In early 2020, before the pandemic, Tesla traded at about $20 a share post-split. That price already assumed generous future growth. But then came COVID, and the company that wasn’t even allowed to operate during lockdowns somehow became a national treasure. Elon defied shutdown orders, claimed he was making ventilators (he wasn’t), and used that moment to cast himself as some sort of maverick savior.
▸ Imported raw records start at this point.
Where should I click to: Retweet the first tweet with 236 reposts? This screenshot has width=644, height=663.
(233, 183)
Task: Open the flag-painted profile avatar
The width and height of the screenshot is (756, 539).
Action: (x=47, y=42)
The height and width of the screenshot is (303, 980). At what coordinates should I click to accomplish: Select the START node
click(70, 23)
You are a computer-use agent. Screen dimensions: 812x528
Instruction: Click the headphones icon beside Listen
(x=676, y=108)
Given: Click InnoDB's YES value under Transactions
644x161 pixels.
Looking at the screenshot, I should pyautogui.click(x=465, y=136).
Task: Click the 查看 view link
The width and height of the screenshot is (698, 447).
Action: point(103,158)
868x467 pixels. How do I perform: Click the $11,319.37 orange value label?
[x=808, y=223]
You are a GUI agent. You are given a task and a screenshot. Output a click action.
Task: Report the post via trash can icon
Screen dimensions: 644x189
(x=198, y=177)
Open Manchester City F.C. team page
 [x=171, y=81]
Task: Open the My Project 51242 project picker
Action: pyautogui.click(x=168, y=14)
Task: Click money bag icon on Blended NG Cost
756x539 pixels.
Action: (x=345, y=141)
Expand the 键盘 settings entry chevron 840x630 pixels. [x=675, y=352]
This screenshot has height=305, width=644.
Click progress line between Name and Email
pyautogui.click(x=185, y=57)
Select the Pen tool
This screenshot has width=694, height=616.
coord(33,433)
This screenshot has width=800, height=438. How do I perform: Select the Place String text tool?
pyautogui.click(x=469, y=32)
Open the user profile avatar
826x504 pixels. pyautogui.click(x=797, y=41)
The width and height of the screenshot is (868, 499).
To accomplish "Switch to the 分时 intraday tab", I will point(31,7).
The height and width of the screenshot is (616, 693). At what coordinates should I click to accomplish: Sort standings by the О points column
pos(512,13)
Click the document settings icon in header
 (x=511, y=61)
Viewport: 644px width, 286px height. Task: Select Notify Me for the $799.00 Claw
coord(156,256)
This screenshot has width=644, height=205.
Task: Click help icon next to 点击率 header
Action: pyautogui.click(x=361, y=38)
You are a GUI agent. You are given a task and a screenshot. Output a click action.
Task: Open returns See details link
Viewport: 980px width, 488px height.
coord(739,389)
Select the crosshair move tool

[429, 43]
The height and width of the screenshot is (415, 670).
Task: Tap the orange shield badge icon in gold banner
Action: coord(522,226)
And just like that, retail investors flooded in. Most didn’t even like cars. They just had extra money—not because of profit, but because of stimulus. And unlike traditional bailouts, these stimmy checks went to everyone, whether they needed them or not. What did people do? They bought stocks. Or Dogecoin. Or Tesla. It was all the same to them.

Tesla Didn’t Earn the Valuation. It Inhaled It.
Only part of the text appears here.